Hi, <@U035912NS77>. Thanks for opening this discussion. I think you just said my words. I have the same issue while using a CRM platform with multiple random custom fields created. This connection should be replicated to 1 to 100s of different clients. We will not able to track when what custom fields changed by which client/connection. For us, it is very important to have these dynamic custom field changes integrates automatically

If I am not wrong, Airbyte still do not support auto evolution schema. The connector must know the schema before hand.

So every time that your source adds a new column, it will be necessary to update the source schema, release a new version and then refresh the schema on each connection that uses this source.

Usually Airbyte will suggest to reset the connection to avoid issues.

Yes, that should be the case. <@U052BHR0NJY> do you expect your upstream source to change often? Usually we are working with pretty stable APIs for API sources and builder sources especially.
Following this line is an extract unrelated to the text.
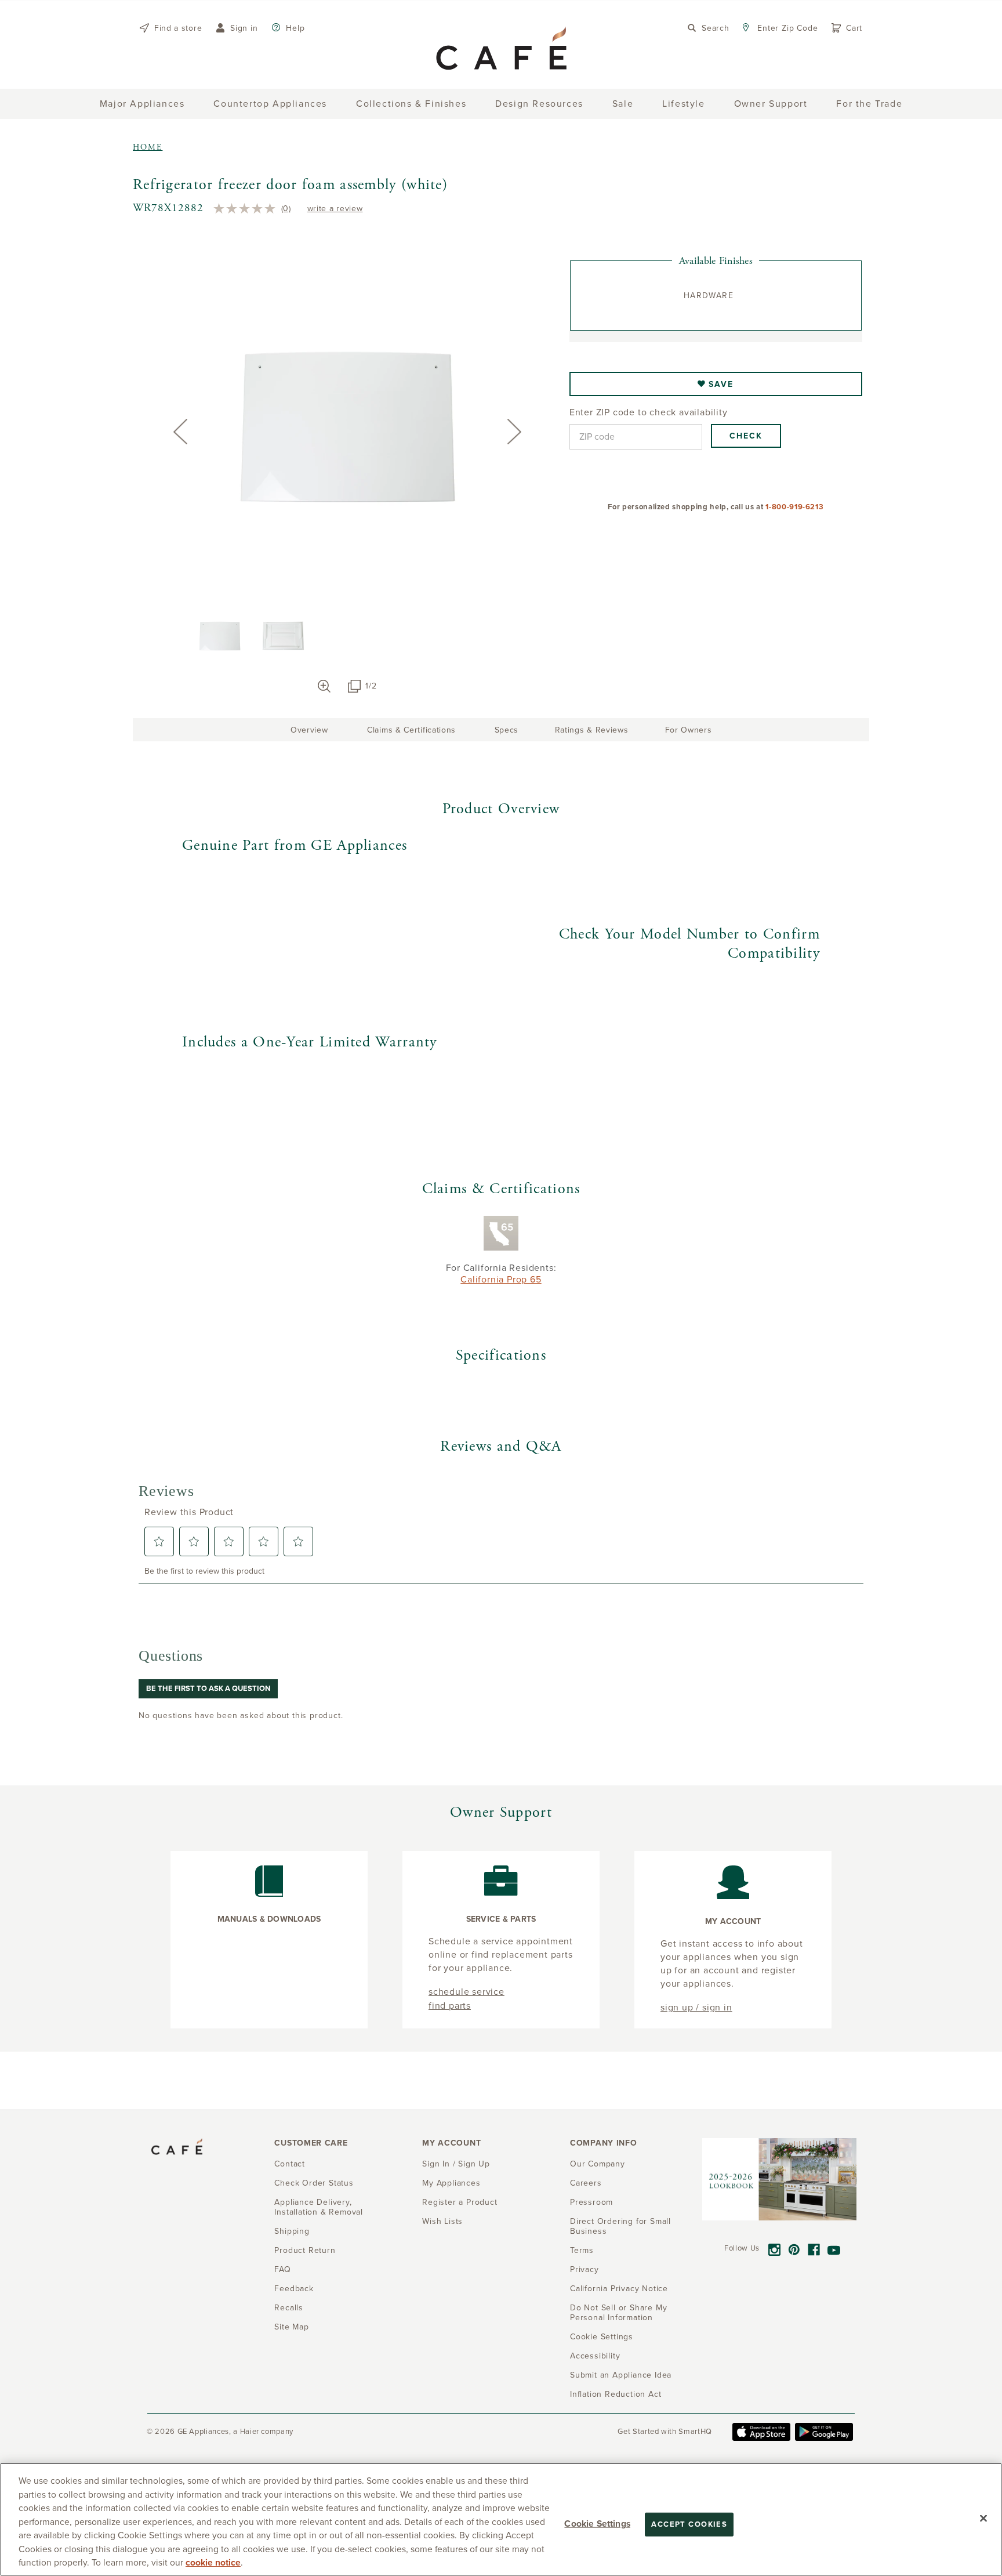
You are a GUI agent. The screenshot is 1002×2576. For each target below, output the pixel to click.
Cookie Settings (597, 2523)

Is it something closer to airtable where its more of a db-via-api? Outside of the builder we tend to do this more dynamically

Hi <@U047ANT3J84>, yes, I am expecting my upstream source to change very often randomly, and we cannot do it manually everytime. Is there a way that Airbyte automatically gets the changes?
I expect these settings in the connection under the Replication Tab to do the work for me.
Detect and propagate schema changes : Propagate all changes
If not, then what do these settings mean.

<@U047ANT3J84> We do run into this as quite often as well with vertical-specific (nonprofit) CRMs and similar that often return things like custom fields at the top level of standard endpoints (similar to how Salesforce does).

This means that different organizations using the same platform can return different schema results for the same API.

So I think there’s definitely a value in being able to configure in Builder whether each endpoint should allow for schema evolution of any time (potentially just bubbling those selections up to the Connection level, basically just letting the user indicate which schema options should be available).

In most cases these are all simple fields, and that could even be a limitation specified. But would help to avoid having to create multiple copies of a connector for different organizations returning different columns from the same endpoint.